The warnings are these rappers’ insurance against claims by law enforcement in Britain that their genre of rap, called drill — the popularization of which is largely attributed to the rapper Chief Keef and which was seized on by British youth, driving an explosion in that country — has been a contributing factor in a metastasizing, upward trend of violence there.
“Sadly, I have had to look at quite a lot of drill music,” Metropolitan Police Commissioner Cressida Dick, London’s highest-ranking police official, said in an interview on May 18. “You can access it, sadly, very easily … Very quickly you will see that these are associated with lyrics that are about glamorizing violence — serious violence, murder, stabbings, they describe the stabbings in great detail, with great joy … But most particularly, it is often — we have gangs who make drill videos and in those videos they taunt each other and say what they’re going to do with each other.” A “gangs database” established by the Metropolitan Police, which lists among other things the music taste of those in it, was called “deeply flawed” by Amnesty International last month.
Scotland Yard’s diagnosis of the genre and the information in that database have now resulted in the removal of several of them from the world’s most-used video-streaming platform, YouTube. A YouTube spokesperson confirmed in an email to NPR that videos were removed — over 30, according to the BBC — and clarified in a statement that the removals were done so in collaboration with law enforcement.

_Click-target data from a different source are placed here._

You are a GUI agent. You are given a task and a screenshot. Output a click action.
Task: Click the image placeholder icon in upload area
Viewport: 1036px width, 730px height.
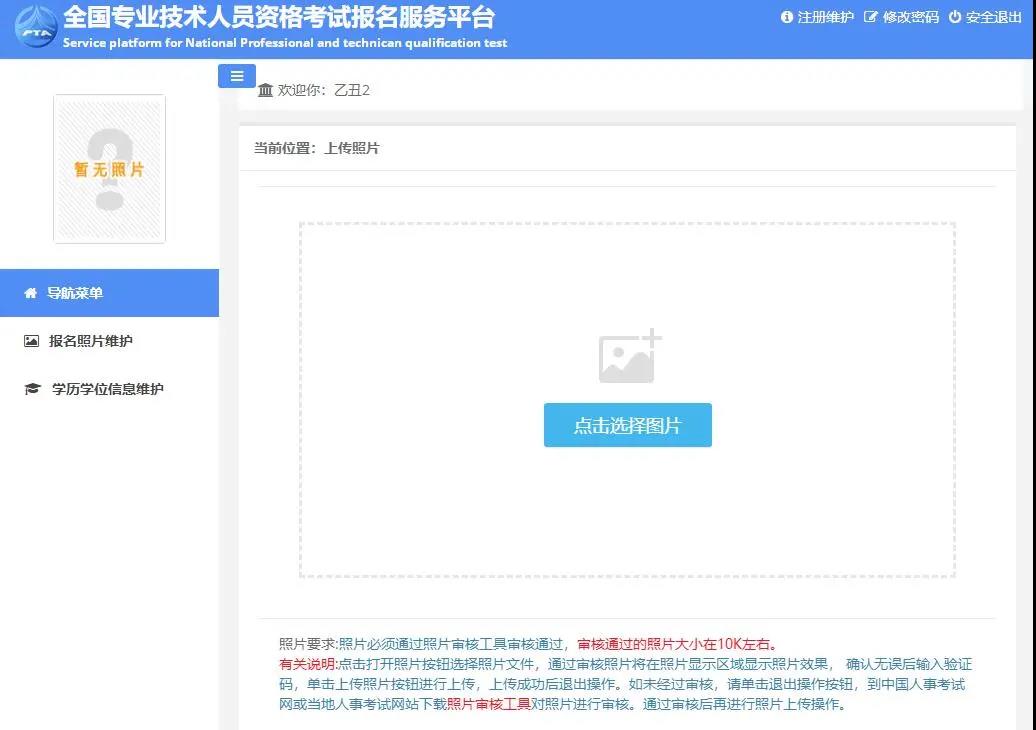coord(628,354)
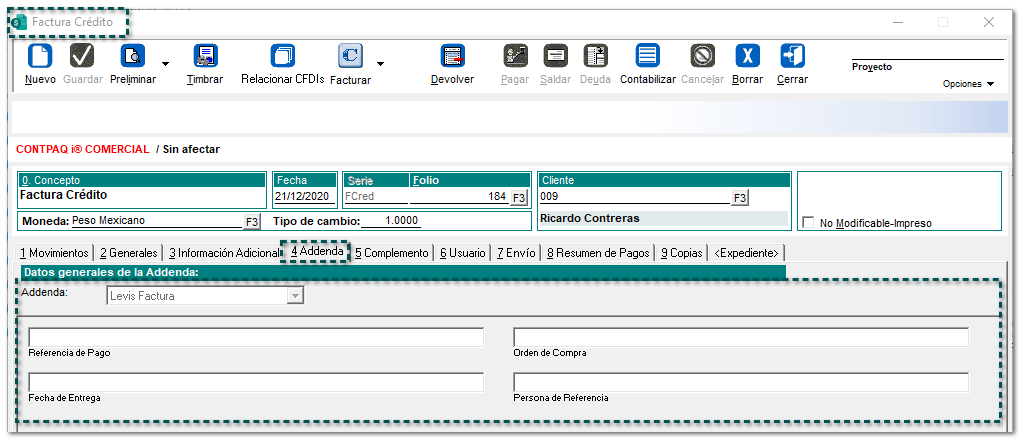Click the Facturar toolbar icon

(350, 56)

“We have a dedicated process for the police to flag videos directly to our teams because we often need specialist context from law enforcement to identify real-life threats. Along with others in the U.K., we share the deep concern about this issue and do not want our platform used to incite violence,” a statement from YouTube reads, in part. It also pointed to a policy established in the U.K. 10 years ago, addressing the depiction of weapons in videos uploaded to the site “amid growing concern about knife and gun crime among young people,” as the BBC wrote at the time. Two years prior to that — just a year after YouTube launched, and one month prior to its purchase by Google — concern over the depiction of violence in music videos on the platform was being reported.

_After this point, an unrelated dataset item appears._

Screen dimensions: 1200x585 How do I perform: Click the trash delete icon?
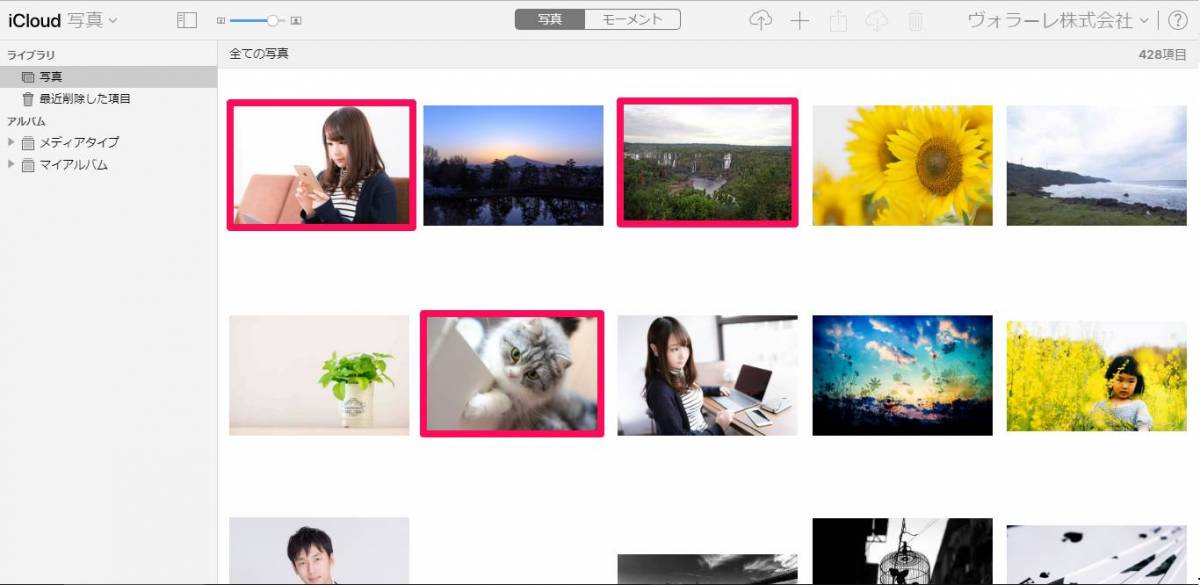[915, 21]
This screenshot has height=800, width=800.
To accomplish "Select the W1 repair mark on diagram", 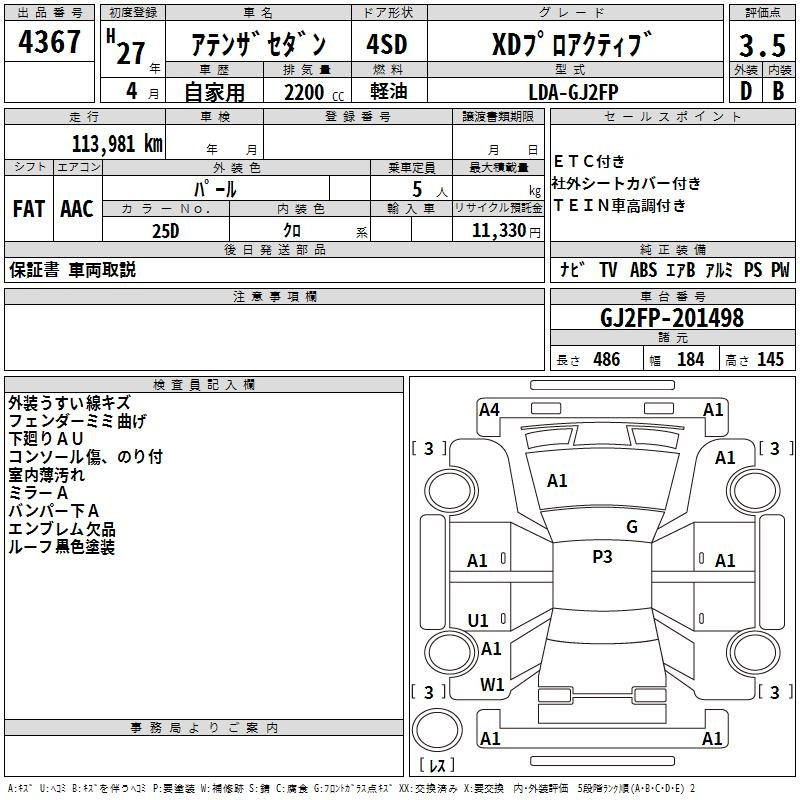I will point(491,685).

Opinion on whether the videos themselves cause violence, or are a reflection of the lives being lived under pernicious socioeconomic conditions, appears split. In an op-ed in January, London Mayor Sadiq Khan pointed to budget cuts for public services as driving the problem. Racial disparities around those services are pronounced, especially in the capital. “Ethnicity can be a marker of these circumstances, but it is not a cause,” The Guardian‘s editorial board wrote, starkly, last November.